The first line instructs whoever is reading the bracelet, to immediately pull my wallet out, and locate two miniaturized cards that have all my medical diagnosis on them, and how to treat me prophylactically to prevent infection.  The next line instructs them to call my primary care doctor and her phone number, and my specialist at MSKCC and his phone number.  Any medical personnel following these instructions, increase my chances of survival.

Though I have  yet been able to do so, there are many other survivors who have been able to “save” their medical records on a “zip drive” or CD to give the information to any doctor treating them.  But the other night, while visiting with a friend, I noticed he had a different kind of med alert bracelet on his wrist.

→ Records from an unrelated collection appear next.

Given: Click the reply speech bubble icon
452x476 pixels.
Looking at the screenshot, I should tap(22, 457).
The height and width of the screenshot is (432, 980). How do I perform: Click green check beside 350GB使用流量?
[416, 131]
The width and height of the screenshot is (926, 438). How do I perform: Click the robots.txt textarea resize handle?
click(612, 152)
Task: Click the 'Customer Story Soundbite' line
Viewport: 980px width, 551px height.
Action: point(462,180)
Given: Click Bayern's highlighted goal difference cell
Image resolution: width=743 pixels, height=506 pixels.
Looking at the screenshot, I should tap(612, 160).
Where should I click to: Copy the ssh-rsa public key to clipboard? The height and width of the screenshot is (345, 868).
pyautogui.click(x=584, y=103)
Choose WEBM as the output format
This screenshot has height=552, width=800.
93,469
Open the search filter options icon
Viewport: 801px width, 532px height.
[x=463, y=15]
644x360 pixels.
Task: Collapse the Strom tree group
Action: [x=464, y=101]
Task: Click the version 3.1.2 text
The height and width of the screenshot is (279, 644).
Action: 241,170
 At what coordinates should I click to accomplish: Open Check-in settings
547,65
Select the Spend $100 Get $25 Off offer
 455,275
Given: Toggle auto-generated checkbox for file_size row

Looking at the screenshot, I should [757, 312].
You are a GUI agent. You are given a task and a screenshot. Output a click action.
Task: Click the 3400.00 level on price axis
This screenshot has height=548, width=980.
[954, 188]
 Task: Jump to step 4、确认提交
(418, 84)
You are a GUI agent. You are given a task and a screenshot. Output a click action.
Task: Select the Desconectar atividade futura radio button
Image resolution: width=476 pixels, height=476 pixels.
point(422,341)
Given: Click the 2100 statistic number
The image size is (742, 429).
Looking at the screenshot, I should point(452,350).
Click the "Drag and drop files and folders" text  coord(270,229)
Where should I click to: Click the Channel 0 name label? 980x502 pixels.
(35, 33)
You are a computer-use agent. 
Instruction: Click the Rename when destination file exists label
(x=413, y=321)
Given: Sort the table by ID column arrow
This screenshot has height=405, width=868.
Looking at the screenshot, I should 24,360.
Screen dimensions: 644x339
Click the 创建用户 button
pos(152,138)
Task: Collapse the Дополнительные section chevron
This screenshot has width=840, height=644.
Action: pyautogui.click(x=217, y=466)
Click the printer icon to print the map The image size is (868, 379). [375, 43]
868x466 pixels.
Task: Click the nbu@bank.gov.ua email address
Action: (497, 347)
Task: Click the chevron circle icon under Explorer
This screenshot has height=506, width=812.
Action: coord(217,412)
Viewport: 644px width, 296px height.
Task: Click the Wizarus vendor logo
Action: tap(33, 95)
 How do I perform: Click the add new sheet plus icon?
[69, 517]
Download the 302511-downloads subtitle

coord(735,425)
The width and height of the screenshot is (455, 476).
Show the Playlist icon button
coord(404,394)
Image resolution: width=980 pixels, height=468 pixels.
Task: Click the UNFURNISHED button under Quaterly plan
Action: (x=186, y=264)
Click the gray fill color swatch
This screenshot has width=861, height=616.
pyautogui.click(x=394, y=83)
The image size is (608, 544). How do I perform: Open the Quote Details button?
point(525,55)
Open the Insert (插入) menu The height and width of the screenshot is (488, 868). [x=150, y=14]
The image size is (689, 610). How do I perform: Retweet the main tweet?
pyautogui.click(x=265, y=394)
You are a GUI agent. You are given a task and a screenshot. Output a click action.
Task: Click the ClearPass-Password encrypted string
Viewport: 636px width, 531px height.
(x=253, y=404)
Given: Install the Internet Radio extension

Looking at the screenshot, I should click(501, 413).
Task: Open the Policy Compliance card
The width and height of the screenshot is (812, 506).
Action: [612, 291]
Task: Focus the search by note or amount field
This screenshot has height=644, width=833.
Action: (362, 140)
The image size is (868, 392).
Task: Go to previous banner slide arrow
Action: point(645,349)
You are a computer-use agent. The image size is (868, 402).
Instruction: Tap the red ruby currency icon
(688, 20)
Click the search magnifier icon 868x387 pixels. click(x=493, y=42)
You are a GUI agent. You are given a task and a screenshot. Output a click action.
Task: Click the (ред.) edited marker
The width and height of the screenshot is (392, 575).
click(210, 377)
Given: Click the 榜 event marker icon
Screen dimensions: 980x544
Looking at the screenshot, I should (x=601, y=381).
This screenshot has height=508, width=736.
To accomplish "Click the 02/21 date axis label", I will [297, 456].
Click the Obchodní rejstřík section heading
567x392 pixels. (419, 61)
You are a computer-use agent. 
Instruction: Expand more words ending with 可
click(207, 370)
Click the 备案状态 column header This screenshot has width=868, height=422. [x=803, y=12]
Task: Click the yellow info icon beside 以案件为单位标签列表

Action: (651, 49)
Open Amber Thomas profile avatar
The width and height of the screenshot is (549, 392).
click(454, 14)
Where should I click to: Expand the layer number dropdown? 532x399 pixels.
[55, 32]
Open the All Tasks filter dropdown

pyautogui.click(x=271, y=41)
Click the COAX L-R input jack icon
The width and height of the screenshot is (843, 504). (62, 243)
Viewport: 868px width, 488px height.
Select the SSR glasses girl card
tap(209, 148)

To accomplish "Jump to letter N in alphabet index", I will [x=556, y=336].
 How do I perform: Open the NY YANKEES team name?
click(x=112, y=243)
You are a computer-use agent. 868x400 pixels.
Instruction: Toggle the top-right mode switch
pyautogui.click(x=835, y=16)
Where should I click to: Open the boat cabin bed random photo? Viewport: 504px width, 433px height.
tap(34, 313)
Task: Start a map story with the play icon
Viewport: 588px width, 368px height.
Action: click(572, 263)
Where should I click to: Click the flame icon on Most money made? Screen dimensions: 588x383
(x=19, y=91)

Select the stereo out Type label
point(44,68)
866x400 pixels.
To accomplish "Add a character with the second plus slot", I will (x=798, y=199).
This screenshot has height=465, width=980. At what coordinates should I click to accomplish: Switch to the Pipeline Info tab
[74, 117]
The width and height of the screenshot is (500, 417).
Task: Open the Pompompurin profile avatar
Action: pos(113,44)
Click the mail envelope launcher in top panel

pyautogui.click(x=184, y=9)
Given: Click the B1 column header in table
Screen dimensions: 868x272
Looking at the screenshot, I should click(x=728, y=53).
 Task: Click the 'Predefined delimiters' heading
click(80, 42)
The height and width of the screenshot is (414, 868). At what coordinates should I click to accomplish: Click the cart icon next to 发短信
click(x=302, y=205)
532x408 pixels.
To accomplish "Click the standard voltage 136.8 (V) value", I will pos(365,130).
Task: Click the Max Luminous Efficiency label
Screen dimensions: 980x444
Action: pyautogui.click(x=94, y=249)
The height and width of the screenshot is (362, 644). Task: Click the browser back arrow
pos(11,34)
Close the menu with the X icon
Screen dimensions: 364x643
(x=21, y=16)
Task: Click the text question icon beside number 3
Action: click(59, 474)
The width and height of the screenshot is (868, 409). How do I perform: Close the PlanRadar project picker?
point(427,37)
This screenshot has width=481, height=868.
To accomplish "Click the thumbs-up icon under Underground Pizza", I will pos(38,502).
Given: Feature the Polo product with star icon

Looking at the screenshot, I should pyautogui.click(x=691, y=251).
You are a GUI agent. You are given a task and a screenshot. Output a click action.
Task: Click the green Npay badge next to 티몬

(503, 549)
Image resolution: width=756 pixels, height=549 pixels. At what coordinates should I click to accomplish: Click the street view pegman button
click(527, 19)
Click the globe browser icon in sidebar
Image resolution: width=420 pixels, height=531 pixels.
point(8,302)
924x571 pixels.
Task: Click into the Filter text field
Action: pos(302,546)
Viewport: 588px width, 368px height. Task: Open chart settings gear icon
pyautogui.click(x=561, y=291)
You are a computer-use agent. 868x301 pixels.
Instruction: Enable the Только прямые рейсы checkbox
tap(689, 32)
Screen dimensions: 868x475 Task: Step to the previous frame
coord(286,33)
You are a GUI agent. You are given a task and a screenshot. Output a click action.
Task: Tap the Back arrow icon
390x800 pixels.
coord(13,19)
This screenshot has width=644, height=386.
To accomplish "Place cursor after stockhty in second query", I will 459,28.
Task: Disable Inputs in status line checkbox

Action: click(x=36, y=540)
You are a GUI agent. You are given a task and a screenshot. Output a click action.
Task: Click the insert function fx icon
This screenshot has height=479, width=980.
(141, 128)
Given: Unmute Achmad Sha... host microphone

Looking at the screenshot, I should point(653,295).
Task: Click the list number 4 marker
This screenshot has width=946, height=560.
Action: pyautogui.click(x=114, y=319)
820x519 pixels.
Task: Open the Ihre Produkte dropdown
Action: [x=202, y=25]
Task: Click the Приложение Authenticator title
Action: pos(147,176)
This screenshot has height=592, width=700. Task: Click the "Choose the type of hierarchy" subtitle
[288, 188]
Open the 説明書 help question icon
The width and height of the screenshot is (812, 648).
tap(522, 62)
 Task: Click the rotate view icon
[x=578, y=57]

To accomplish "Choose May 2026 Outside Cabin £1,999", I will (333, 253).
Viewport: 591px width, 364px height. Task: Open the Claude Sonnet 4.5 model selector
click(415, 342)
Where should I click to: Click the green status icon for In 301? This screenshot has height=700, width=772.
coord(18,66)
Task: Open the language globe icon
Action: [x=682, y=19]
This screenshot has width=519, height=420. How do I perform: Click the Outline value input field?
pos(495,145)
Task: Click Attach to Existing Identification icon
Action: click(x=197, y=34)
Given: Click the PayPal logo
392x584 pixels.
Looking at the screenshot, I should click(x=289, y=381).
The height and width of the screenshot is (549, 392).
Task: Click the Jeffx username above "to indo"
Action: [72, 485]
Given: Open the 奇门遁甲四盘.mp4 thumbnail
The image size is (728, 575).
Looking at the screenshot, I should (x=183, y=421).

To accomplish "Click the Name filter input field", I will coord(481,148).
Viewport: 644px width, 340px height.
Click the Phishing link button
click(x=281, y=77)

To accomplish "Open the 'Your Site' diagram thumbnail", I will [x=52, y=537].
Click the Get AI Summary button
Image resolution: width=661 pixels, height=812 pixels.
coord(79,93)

1469284722250 1469284750225

It took both the alert, and the information, and put them into one item.  Most paramedics now use laptops and by simply plugging in the bracelet (important if a patient is unconscious and cannot alert the paramedic that they have important medical information on a USB drive).  And these are not expensive either.

For my long term cancer survivor friends, for cancer patients going through treatment right now, in fact, anyone dealing with a serious illness or condition, my blog has always been about information, and hope.  I hope you take this introduction of new technology, and take care of yourself.  Having your health history literally at your fingertips, can make all the difference in saving your life.